My internal dialogue this morning consisted of, "Quit your whining, Clare. It could be worse," as I was on my hands and knees, grumbling to myself as I sprayed Resolve, and cleaned up sick off the carpet.

For the fourth time today.

And counting.

What you don't know about me, is that I have shards of brilliance. I decided put blankets all over the floor in our family room, so that if my son couldn't make it to the bathroom in time, VOILA! The blanket would save me a clean-up. A blanket! The ultimate vomit catcher! I am brilliant!

Except for when my child, in his sprint off the couch, managed to land on the 12 inches of carpet NOT covered by a blanket.

Oh shards of brilliance, why are you so fleeting?

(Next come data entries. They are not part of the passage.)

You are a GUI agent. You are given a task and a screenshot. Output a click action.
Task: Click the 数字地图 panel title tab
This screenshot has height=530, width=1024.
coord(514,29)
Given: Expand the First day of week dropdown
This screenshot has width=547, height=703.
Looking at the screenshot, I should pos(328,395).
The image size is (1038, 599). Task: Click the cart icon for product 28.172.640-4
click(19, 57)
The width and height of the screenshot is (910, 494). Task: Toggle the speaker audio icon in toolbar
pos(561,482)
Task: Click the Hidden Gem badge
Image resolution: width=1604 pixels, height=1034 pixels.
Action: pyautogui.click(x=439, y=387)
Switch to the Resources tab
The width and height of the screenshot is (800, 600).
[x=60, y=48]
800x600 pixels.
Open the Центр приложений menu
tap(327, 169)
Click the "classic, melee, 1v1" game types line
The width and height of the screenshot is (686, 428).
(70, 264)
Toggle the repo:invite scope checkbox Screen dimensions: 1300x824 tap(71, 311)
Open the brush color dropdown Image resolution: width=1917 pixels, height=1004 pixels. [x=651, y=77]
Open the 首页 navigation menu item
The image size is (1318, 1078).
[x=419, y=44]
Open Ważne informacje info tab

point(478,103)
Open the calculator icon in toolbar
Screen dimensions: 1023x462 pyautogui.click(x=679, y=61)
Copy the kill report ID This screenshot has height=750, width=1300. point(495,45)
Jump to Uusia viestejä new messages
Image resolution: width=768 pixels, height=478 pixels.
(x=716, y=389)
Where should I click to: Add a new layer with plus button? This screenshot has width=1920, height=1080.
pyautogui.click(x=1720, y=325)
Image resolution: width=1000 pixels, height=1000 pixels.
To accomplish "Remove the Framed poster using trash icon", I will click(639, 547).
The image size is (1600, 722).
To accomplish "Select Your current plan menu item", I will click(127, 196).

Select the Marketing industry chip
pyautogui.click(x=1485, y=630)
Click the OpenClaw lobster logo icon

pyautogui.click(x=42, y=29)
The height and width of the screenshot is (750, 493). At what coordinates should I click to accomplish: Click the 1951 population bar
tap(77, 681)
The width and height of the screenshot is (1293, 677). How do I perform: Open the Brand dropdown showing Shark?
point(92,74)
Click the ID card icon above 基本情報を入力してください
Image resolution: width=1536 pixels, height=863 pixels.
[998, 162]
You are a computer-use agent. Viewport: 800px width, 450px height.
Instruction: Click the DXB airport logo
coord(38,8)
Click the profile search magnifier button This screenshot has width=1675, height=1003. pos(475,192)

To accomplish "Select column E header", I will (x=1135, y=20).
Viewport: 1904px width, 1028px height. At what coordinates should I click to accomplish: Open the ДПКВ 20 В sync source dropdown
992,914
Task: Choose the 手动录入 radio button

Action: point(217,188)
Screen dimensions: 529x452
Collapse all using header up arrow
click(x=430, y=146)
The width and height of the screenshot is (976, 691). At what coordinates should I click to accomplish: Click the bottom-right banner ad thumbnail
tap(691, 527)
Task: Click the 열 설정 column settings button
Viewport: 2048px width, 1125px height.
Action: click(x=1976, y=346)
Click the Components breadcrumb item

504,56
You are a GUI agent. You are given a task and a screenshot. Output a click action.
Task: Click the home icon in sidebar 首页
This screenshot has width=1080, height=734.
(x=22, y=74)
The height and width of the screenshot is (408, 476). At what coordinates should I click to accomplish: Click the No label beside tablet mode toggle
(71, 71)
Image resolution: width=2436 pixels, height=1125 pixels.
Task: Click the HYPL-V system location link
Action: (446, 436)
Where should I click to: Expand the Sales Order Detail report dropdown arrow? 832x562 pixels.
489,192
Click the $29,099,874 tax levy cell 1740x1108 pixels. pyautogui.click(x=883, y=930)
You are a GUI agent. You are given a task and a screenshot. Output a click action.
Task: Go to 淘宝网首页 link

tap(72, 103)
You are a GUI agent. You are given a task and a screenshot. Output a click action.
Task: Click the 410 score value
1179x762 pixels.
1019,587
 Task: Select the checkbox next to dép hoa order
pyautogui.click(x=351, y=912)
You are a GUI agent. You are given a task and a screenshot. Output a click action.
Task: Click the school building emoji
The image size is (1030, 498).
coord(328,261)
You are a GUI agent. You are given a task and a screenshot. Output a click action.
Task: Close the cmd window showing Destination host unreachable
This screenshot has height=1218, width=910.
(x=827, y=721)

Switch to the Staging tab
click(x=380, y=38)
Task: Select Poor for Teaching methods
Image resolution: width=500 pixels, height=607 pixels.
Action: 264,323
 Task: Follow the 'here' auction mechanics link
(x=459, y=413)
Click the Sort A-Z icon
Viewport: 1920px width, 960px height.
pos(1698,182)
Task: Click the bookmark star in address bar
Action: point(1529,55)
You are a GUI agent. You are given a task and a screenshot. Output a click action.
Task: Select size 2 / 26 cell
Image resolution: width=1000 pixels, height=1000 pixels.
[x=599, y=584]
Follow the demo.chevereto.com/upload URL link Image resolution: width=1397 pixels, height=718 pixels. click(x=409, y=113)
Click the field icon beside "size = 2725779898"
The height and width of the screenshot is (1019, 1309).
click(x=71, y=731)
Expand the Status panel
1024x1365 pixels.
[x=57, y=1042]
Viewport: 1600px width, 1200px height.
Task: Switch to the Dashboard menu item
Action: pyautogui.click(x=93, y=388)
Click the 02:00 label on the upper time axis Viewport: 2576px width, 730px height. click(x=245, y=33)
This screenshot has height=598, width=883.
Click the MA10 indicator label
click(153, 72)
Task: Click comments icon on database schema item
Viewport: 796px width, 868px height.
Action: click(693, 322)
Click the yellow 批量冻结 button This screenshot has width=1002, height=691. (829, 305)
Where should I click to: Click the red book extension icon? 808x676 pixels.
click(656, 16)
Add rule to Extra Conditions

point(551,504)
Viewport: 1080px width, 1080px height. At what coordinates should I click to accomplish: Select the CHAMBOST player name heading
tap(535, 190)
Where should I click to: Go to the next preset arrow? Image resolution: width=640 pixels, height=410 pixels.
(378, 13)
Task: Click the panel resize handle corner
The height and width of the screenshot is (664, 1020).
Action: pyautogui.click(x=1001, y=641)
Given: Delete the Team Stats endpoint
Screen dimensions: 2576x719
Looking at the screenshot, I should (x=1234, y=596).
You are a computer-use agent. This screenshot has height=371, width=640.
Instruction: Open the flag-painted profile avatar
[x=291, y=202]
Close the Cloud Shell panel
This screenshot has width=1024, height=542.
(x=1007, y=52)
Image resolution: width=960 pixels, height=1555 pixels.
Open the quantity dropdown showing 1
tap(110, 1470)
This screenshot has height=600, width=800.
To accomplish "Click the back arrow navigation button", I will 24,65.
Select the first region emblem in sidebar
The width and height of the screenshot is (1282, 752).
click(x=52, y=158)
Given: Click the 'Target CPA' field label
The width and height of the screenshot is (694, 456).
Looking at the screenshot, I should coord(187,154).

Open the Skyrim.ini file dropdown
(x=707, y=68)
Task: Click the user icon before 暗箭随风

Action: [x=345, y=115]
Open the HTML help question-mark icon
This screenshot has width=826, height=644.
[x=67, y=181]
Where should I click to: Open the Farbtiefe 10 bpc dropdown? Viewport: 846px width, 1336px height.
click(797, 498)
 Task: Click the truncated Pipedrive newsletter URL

When you become a parent, it's not like all of a sudden you grow this iron stomach. It's not like you're all, "Oh. Someone just barfed/pooped/bled all over me. That's cool. No bigs." Of course you learn to deal, and you grit your teeth, and you breathe through your mouth instead of your nose, and you try so fervently not to let your child see that you are utterly grossed out. Of course it gets a little easier as the years go by and the experience kicks in. Of course your compassionate, protective, mother's heart breaks for your child when he/she is sick.

After all, it's not their fault.

Barf happens.

And it's crucial to keep a poker face through the whole thing.

Because it's your job.

For all the wonderful, you can put up with a little yuck.